My Beef With Vegetarianism

It just so happens that eating a lot less meat has much to recommend it, including improved health, better environmental stewardship, animal welfare and the restoration of family farming, to name just a few benefits.

I respectfully refer Mr. Lazare to The Nation's excellent food issue of September 11, 2006. h

The Slow Food movement should not be misconstrued as advocating for vegetarianism; what it advocates is a respect for food, how it is produced and consumed, and those who produce it for the rest of us.

Thoughtful people who opt for an entirely vegetarian diet deserve our genuine respect.

Patrick Bosold

Fairfield, Iowa

Feb 21 2007 - 3:26pm

My Beef With Vegetarianism

After reading Daniel Lazare's article I can only conclude that the man is a complete idiot. Yes, The Bloodless Revolution is a flawed and somewhat frustrating book. A better title might have been, Famous Veggie Kooks. However, to use it as some sore of measure by which to judge vegetarianism in general, as Lazare does, is intellectually dishonest and lazy, and was shocking to read in an article in as fine a publication as The Nation.

As I read the article, I kept hoping to find some indication that the author knew something, or had at least thought about, the matter at hand. Apparently not. Nevertheless, his blind, self-assured certainty is absolute. Much like Dick Cheney's unshakeable faith in his "series of stunning successes" in Iraq.

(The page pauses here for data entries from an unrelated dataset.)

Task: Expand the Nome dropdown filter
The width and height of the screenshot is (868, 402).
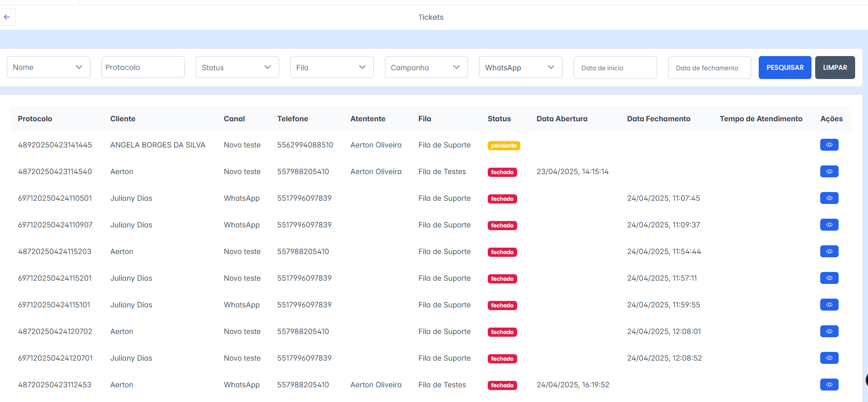Action: click(48, 67)
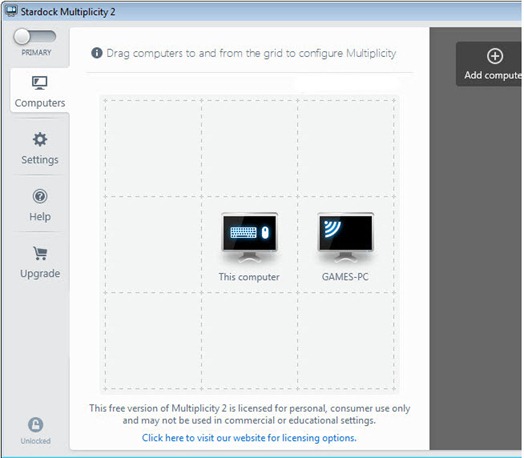This screenshot has height=458, width=524.
Task: Click the empty middle-left grid cell
Action: [x=153, y=245]
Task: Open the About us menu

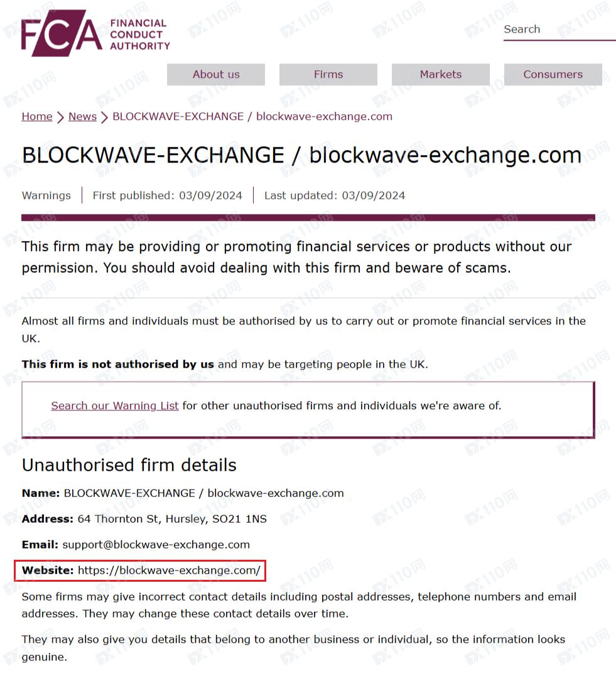Action: 216,74
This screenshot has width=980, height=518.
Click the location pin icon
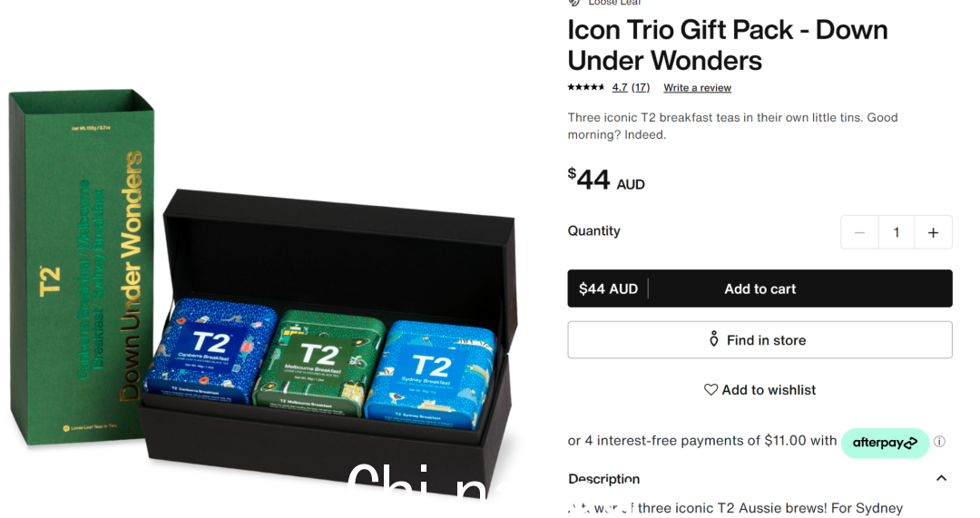click(714, 339)
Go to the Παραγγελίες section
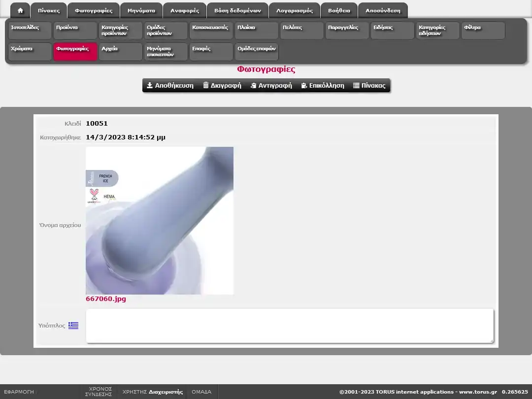 (347, 31)
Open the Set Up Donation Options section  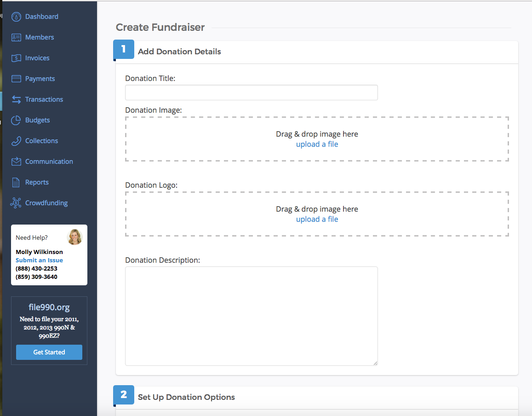click(x=186, y=397)
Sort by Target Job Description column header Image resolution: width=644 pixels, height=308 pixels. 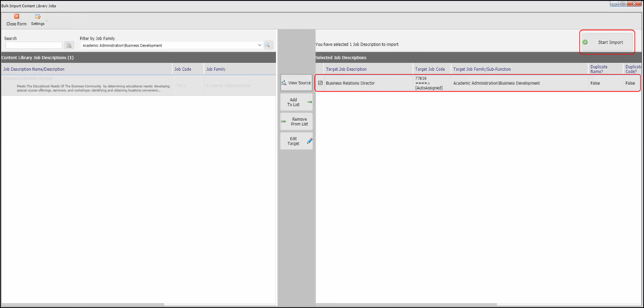pos(346,69)
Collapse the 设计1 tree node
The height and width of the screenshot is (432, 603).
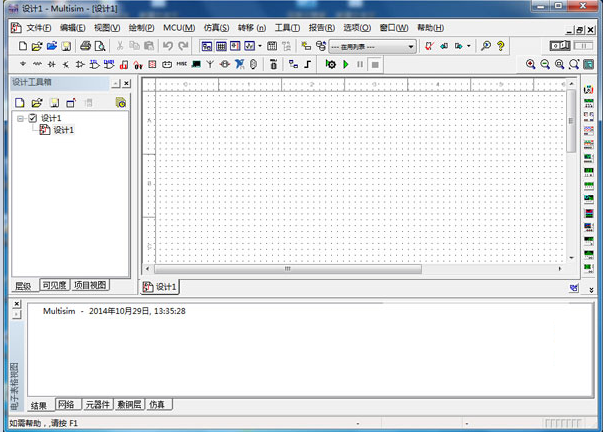20,118
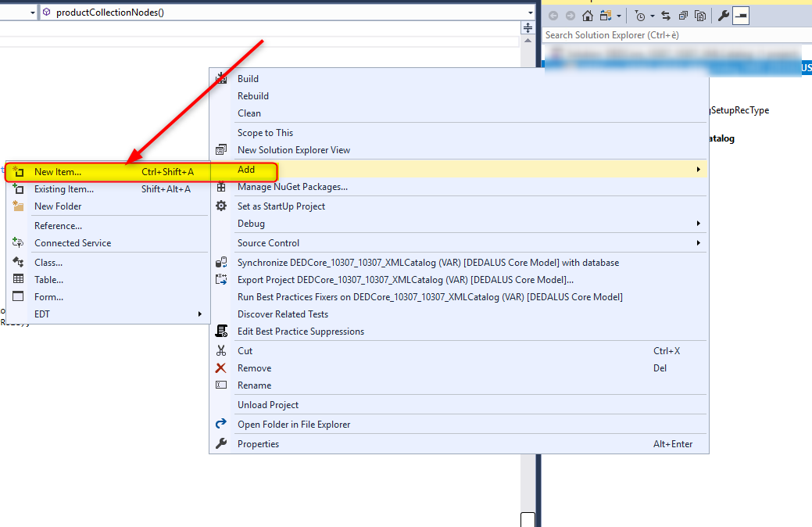The image size is (812, 527).
Task: Click the Collapse All icon in Solution Explorer
Action: 682,15
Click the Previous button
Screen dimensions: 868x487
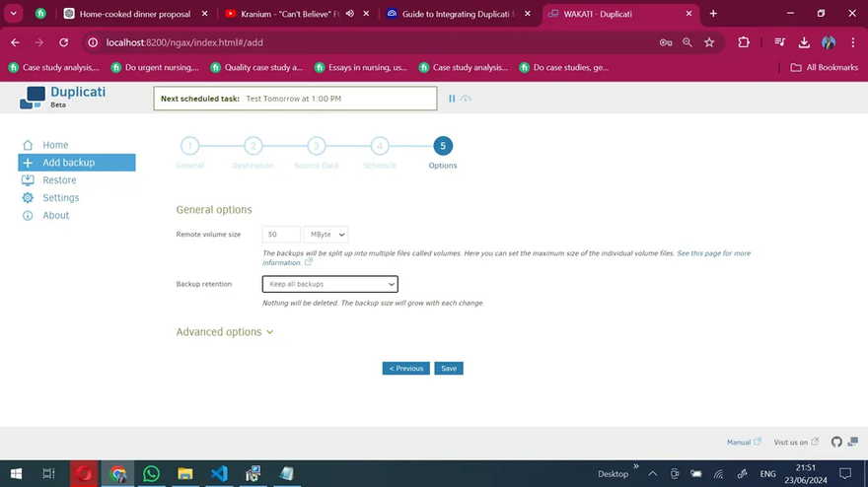tap(405, 368)
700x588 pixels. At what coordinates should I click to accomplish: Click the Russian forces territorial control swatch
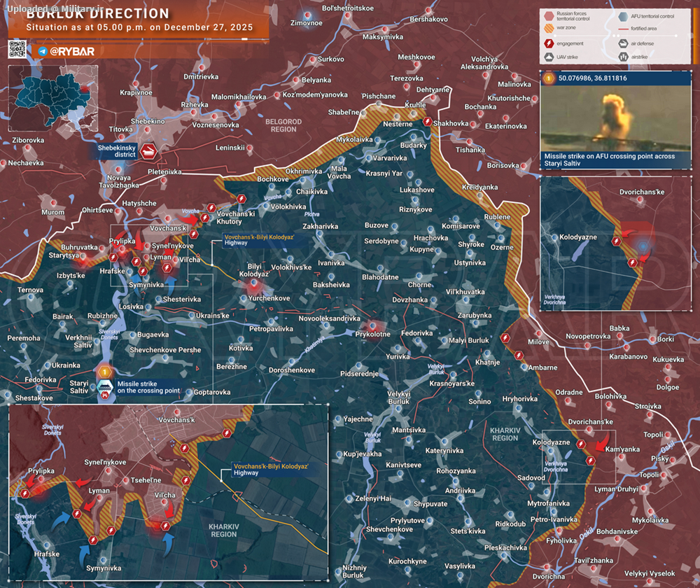(x=550, y=16)
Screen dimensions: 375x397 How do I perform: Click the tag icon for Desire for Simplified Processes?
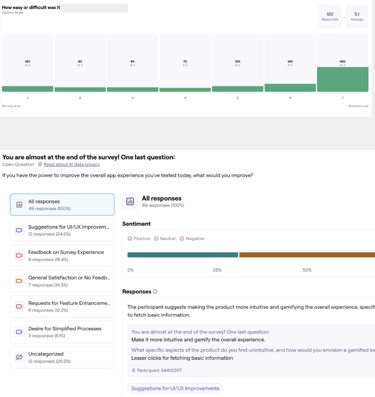pos(19,332)
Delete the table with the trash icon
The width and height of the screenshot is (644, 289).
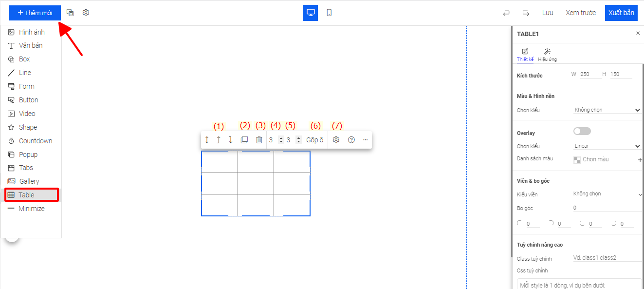coord(259,140)
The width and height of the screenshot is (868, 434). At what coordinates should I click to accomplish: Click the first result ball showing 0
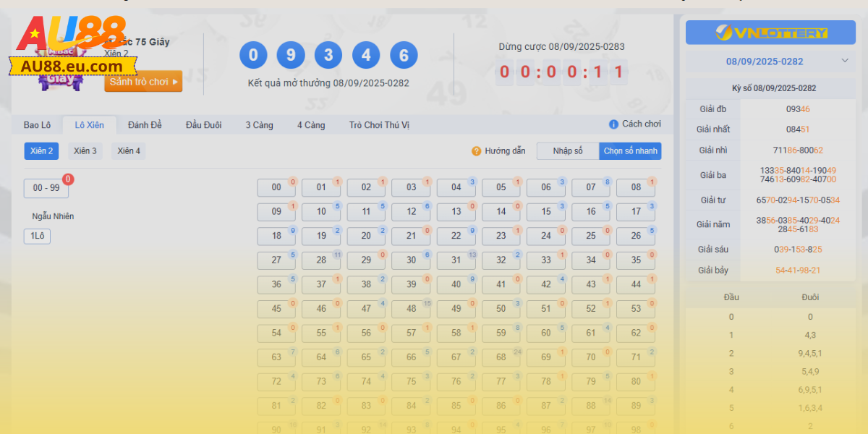pyautogui.click(x=253, y=56)
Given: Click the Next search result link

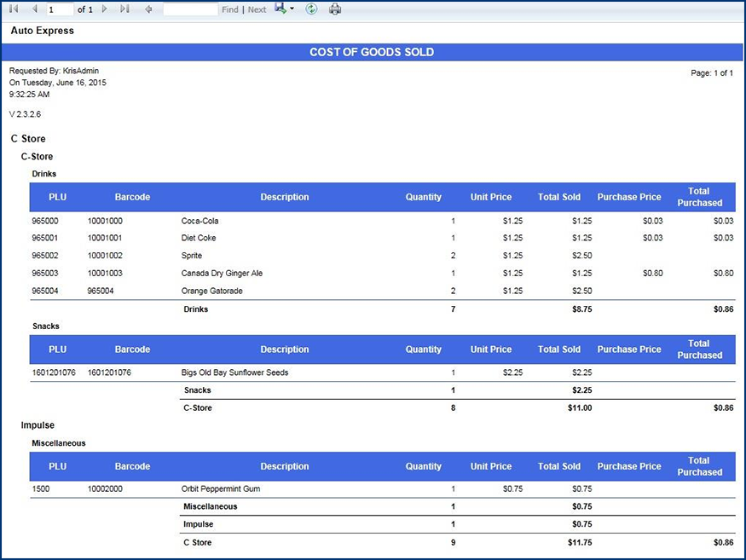Looking at the screenshot, I should tap(257, 10).
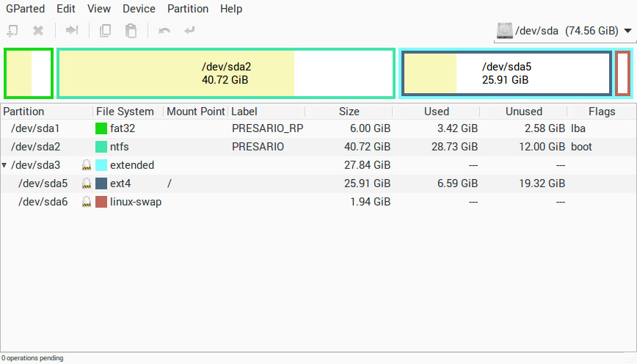637x364 pixels.
Task: Select the /dev/sda2 block in disk map
Action: click(226, 73)
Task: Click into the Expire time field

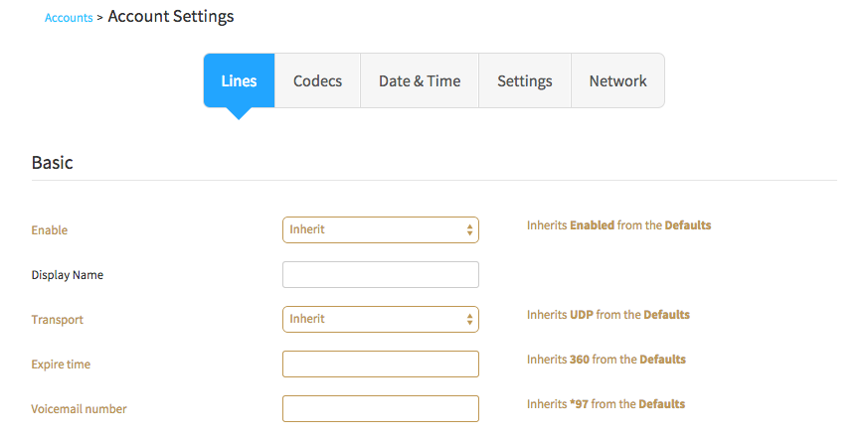Action: (380, 364)
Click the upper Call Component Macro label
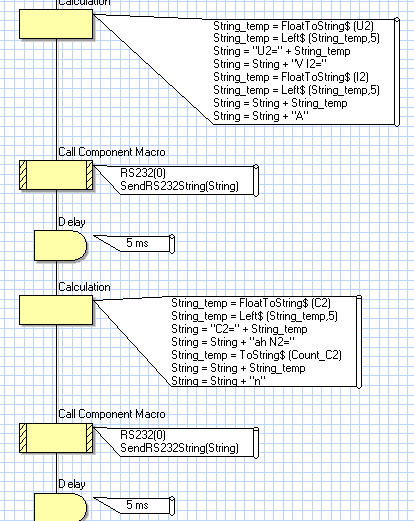The height and width of the screenshot is (521, 414). point(112,152)

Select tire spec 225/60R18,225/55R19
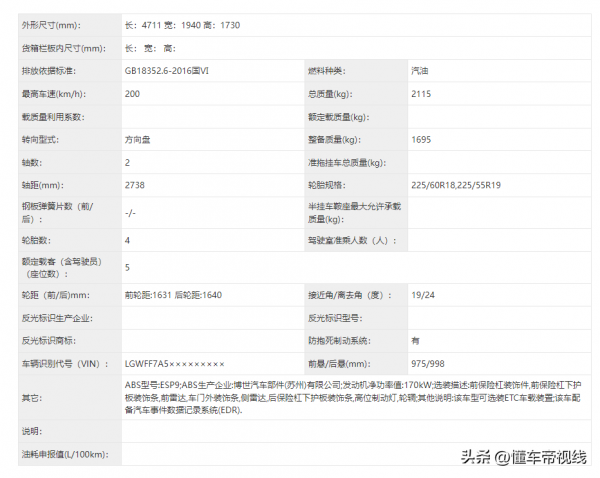pyautogui.click(x=456, y=186)
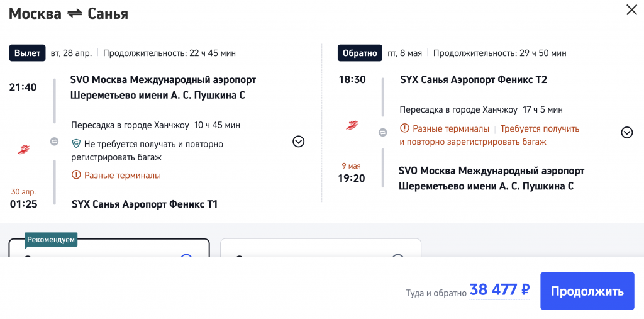This screenshot has height=319, width=644.
Task: Click warning icon beside outbound Разные терминалы
Action: pos(76,175)
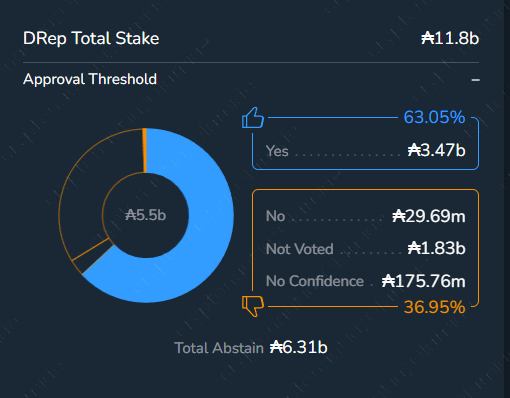This screenshot has height=398, width=510.
Task: Select the No Confidence row label
Action: point(315,281)
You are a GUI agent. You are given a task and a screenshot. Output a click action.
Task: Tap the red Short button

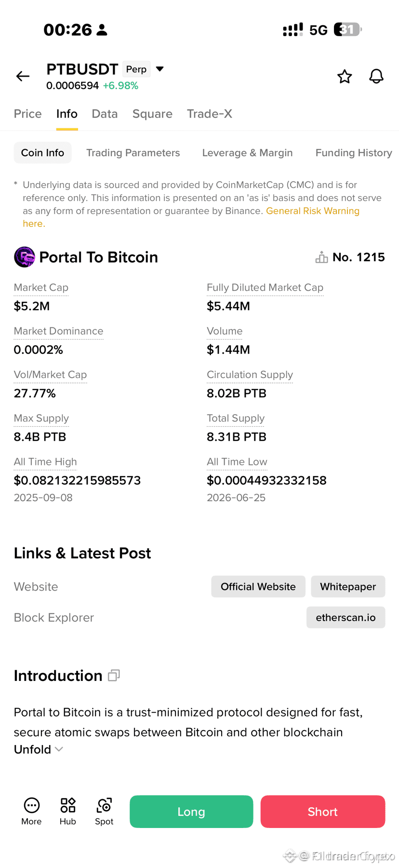(x=323, y=812)
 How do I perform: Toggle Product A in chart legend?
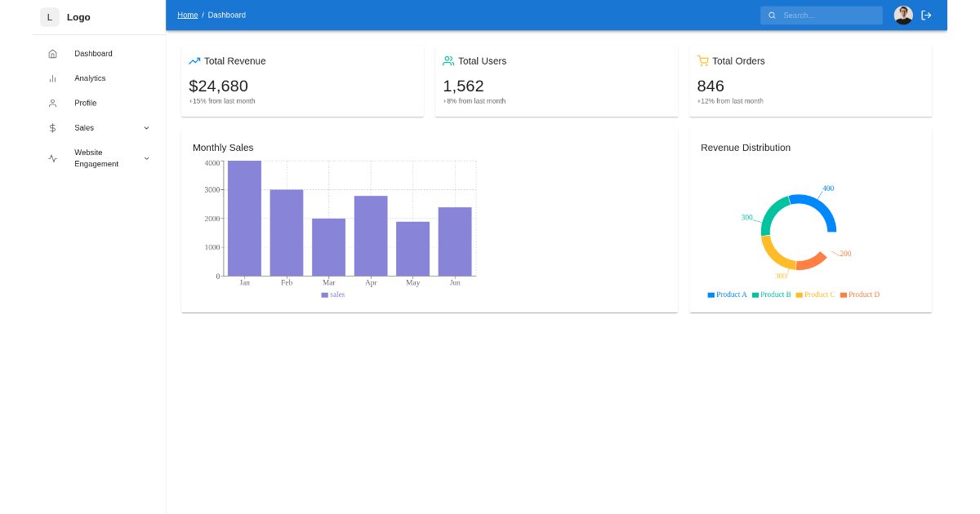(x=727, y=295)
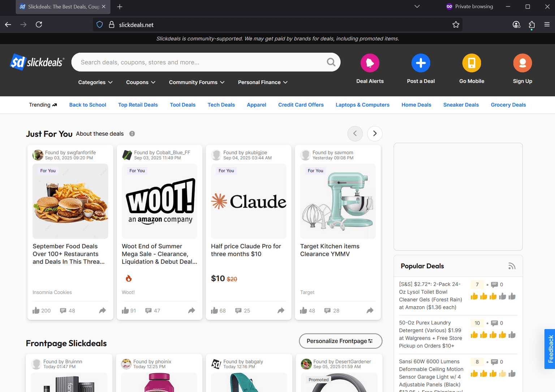Click the Sign Up account icon
Image resolution: width=555 pixels, height=392 pixels.
[x=522, y=63]
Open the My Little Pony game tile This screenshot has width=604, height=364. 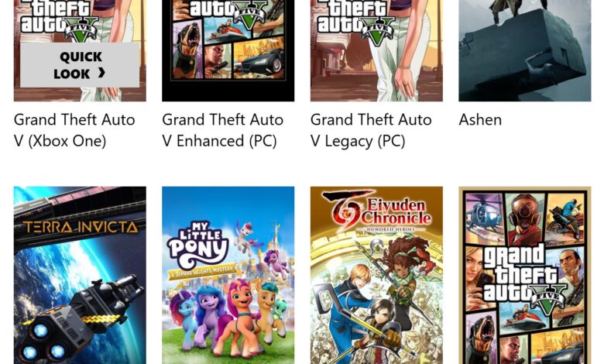point(228,276)
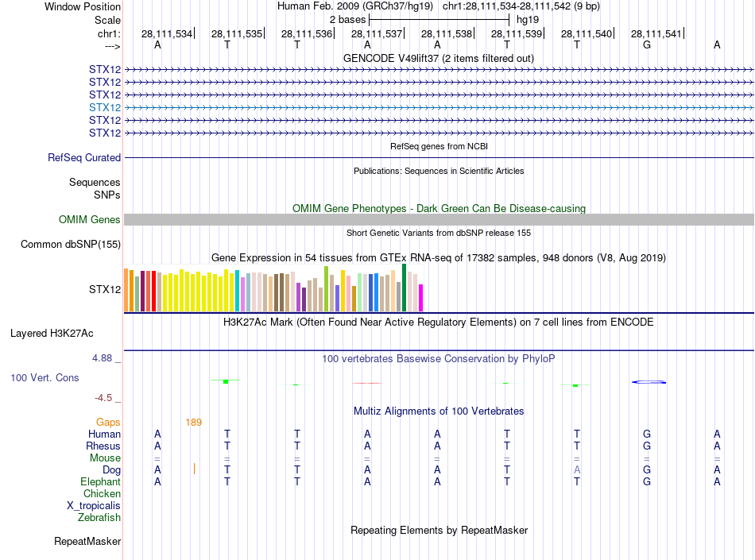Open the RefSeq Curated track label
The image size is (755, 560).
coord(84,158)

Regardless of one's reasons for reducing or abstaining from eating meat, no reasonable person can argue with the fact that it lessens the damage that we do to our environment. One need not be an alarmist, merely reasonably well-informed, to recognize that much about the way humanity lives is utterly unsustainable, especially our excessive consumption of meat. By "unsustainable", I mean widespread and permanent environmental damage to the world's oceans, water supplies, arable land, forests, the air we breathe and the very climate upon which we depend for livable conditions.

Livestock produce more greenhouse gasses than all the world's internal combustion vehicles combined? How on earth is a problem like that going to be fixed by the technological advances he assumes are just around the corner? Before writing more on this subject, I suggest he pay a visit to a modern factory farm where as many as a quarter million pigs at a time are raised indoors in crates. Don't forget to stop by the scenic waste lagoon. It's easy to find, even from the next county. Just follow your nose.

Lazare has the health question exactly backwards, as well. Okinawans and other long-lived peoples who have low rates of heart disease and cancer enjoy good health not because they eat meat, but precisely because they eat so little of it. Yes, a little bit of fish and red wine is good for you. How does that support the wisdom of the typical American diet? Many of us are eating ourselves to death on diets of the poorest quality food. A doctor, interviewed on the health effects of "fast food", recently compared eating one daily burger & fries meal to smoking a pack a day of cigarettes.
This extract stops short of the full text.